8 replies to this topic

[Sevarf2]

I have a page that i use for embedding a Streamed Malware like youtube, in this format:

wwww.domain.com/embed/videoid

Videoid is a string i generate crypted (urlSegment) and normally it ends with "=", ex. "/embed/mZ2Xp5g=".
Now, the urlSegment doesn't work with this type of string...the problem is the "=".
My solution for now is substr the = and add again when i need to decrypt the string but could be nice to have the entire string working...

[adamkiss]

1. urlencode() and urldecode() dosent help?
2. cant you change the radnom (i guess) id generation to include only small/big letters and numerals, for instance?

[ryan]

In addition to the expected forward slash to separate directories, ProcessWire only accepts these [ASCII] characters in it's URLs:

abcdefghijklmnopqrstuvwxyz 0123456789 . - _

The same goes for page names (which make up URLs), and url segments. But it doesn't apply to GET vars of course.

In your case, I would probably use a GET var to hold that video ID. This would be more appropriate because URL segments really are more worthwhile for creating readable URLs, and hashes aren't by nature very readable.

But if you wanted to support those hashes in the URL, you could rtrim($urlSegment, '=') and add it back later, or just replace it with a dash or underscore, and add it back if needed.

[Sevarf2]

thanks. I use a base64 encoding and secret key to generate that code and it always finish with = or double ==. I'ìm using rtrim and it works good...i prefer this solution rather than a GET value

[ryan]

I've used base64 encoding in URLs before (though in GET vars) and had to do the same thing, trimming out the equal signs at the end.

[er314]

In addition to the expected forward slash to separate directories, ProcessWire only accepts these [ASCII] characters in it's URLs:

abcdefghijklmnopqrstuvwxyz 0123456789 . - _

The same goes for page names (which make up URLs), and url segments. But it doesn't apply to GET vars of course.

[...]

I have url segments which may contain characters out of this allowed list.
Did you consider also allowing '%' character in URLs ?
Having '%' would permit to use urlencode/urldecode functions.
Instead, I guess I have to write by own urlencode/urldecode function, or use base64_encode/base64_decode + handling the '=' characters which is somewhat overkill ;-)
Or do I overlook a simpler approach ?

[ryan]

Did you consider also allowing '%' character in URLs ?

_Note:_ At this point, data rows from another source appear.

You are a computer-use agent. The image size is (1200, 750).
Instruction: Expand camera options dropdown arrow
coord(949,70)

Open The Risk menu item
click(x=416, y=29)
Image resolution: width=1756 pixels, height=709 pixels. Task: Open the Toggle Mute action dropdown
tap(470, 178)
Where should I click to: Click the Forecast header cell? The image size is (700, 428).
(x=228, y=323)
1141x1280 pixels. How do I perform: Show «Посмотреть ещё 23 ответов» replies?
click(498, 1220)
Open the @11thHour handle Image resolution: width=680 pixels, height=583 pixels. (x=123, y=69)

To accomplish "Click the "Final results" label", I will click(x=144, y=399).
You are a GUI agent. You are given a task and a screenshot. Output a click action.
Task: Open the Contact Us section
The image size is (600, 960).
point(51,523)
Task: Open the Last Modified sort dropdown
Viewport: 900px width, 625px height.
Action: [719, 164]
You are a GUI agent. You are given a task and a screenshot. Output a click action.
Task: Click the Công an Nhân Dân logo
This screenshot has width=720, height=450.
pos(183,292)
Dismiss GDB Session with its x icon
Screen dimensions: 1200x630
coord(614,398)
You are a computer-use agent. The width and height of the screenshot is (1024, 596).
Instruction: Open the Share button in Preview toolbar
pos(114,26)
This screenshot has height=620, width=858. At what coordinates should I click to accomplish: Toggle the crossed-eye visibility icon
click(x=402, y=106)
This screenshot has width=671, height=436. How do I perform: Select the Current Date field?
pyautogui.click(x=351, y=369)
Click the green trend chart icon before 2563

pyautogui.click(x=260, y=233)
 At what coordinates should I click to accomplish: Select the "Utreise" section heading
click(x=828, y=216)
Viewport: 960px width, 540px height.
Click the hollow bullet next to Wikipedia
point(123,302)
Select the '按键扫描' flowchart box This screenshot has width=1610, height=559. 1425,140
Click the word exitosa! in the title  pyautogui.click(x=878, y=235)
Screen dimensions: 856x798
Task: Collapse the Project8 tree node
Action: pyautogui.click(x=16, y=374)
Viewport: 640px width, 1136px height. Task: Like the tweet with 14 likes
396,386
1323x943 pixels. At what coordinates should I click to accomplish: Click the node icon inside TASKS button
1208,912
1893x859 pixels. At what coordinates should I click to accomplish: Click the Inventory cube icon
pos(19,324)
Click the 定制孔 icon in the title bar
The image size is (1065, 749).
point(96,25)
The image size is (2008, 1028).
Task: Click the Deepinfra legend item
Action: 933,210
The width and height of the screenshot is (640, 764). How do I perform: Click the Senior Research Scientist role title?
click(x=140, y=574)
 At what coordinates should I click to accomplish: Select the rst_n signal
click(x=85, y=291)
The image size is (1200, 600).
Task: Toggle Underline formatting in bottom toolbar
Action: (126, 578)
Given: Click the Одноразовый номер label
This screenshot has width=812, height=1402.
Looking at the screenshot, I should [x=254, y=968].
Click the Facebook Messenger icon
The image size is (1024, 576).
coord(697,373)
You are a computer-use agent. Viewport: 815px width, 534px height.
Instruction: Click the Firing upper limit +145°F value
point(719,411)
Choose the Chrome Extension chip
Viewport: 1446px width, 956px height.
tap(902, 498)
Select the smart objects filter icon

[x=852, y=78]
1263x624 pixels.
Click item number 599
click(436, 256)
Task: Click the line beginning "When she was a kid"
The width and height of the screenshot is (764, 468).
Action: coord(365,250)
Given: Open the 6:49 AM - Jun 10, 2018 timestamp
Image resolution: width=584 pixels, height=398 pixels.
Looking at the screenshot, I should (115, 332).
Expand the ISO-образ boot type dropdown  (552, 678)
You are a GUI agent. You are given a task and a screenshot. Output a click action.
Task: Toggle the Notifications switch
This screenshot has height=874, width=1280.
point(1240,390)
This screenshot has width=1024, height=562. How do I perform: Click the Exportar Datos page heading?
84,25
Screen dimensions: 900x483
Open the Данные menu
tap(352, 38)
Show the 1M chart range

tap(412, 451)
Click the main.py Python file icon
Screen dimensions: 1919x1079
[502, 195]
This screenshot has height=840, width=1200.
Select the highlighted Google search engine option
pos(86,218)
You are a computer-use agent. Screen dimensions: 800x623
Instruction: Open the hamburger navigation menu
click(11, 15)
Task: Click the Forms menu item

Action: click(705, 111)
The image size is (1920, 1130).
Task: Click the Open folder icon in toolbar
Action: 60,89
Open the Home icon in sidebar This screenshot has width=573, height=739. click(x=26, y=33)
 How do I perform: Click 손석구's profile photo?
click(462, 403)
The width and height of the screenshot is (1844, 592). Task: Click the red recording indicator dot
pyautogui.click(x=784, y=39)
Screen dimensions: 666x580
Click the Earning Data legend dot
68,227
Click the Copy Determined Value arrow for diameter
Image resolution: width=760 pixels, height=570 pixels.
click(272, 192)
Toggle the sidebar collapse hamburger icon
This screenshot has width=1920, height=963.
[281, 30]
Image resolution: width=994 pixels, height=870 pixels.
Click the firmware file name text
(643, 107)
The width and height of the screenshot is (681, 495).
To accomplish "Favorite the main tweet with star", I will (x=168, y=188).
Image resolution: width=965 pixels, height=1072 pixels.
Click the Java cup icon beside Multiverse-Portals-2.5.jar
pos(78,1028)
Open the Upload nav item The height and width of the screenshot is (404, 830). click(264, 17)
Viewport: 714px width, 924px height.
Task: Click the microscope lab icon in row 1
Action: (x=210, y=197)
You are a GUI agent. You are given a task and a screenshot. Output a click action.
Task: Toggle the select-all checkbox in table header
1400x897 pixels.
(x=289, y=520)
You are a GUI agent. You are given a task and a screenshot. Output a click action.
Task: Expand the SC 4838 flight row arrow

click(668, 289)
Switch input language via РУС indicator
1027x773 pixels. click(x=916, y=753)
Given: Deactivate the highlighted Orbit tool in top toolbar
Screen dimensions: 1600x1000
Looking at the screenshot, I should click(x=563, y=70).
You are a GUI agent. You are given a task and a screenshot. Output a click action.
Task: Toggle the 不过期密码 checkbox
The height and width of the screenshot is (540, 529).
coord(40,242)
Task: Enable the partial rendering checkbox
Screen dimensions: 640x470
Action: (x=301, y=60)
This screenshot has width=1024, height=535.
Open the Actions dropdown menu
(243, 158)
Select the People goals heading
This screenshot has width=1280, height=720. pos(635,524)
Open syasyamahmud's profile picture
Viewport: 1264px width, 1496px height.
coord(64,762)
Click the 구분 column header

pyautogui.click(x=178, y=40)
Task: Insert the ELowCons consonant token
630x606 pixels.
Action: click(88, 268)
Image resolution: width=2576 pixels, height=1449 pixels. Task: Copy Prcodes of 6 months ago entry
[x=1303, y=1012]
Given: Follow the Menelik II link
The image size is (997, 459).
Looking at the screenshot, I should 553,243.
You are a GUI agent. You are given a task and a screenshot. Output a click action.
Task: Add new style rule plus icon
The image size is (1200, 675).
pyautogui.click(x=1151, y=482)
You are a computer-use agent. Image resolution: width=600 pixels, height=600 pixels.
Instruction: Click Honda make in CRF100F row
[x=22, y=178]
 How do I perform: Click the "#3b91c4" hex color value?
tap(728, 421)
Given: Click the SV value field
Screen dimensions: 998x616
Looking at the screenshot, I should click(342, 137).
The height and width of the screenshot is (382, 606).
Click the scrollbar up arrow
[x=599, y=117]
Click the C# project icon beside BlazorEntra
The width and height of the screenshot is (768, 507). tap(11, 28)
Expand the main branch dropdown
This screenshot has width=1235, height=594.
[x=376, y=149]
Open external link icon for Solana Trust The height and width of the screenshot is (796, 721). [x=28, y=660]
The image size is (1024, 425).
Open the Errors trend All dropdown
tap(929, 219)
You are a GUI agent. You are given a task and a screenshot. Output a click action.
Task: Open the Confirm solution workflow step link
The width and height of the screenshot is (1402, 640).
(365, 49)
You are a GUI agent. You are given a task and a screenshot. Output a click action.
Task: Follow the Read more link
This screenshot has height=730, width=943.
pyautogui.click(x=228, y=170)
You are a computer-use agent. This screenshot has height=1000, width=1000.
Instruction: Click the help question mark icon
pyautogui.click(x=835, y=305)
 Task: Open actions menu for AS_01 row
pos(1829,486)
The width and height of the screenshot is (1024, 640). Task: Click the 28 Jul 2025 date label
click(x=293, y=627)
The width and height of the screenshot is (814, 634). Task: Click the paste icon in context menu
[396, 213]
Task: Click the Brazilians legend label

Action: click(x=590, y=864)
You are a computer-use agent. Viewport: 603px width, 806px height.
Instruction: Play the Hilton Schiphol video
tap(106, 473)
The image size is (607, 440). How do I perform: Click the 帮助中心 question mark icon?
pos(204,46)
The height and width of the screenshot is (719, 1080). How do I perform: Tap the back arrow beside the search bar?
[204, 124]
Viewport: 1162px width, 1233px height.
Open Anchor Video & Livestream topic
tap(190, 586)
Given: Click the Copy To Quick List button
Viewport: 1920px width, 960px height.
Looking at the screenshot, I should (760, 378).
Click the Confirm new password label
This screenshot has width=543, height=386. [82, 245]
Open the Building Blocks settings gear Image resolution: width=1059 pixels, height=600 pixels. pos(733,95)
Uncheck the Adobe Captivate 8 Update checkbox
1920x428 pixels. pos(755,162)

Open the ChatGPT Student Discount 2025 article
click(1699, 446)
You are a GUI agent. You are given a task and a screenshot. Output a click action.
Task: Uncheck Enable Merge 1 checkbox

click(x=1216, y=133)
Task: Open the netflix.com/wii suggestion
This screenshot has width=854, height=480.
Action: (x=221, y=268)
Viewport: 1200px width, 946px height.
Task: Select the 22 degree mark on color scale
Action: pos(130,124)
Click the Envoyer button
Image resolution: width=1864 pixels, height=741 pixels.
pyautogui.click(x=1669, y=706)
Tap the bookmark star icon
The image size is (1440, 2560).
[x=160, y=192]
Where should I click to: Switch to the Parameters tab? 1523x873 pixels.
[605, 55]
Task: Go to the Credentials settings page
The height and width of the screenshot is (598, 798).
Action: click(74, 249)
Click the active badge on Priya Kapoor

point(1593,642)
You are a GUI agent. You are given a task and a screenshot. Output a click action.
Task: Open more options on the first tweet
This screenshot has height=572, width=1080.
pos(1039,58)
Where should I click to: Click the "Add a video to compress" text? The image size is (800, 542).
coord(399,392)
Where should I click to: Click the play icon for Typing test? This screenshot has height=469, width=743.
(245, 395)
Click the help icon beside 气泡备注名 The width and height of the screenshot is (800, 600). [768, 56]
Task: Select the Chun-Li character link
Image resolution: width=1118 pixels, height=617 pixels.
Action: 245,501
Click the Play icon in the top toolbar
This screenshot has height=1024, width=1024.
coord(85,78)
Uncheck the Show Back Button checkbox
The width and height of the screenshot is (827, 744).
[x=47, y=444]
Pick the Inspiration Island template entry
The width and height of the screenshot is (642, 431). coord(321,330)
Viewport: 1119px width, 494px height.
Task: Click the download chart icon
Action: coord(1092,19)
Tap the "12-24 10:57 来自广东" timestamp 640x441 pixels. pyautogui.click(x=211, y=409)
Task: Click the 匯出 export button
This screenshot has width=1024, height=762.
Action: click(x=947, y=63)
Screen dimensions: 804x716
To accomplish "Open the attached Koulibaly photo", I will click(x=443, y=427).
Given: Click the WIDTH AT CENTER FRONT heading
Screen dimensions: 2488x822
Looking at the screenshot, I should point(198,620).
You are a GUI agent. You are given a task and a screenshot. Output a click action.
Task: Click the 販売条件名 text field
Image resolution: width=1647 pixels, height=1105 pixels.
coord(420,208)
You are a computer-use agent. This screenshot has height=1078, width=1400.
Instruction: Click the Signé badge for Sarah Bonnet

The intention is to keep things in a well known set for security, but also so we have consistency with ProcessWire's pageName filters.

Or do I overlook a simpler approach ?

GET variables?

[er314]

Ok, many thanks for the advice
I want to benefit from caching & indexing, so I'll stick to url segments, and some encoding mecanism.

[ryan]

From the caching side, you can always use the MarkupCache module to cache your own stuff. But you just have to be careful so as limit the possible pages that can be rendered. Unbridled caching of pages generated as a result of values in GET vars is a bit of a security hole, as someone could take advantage and make you end up with millions of cache files, potentially filling up the disk or slowing things down. This is the reason why PW doesn't support caching of output generated as a result of URLs with GET variables.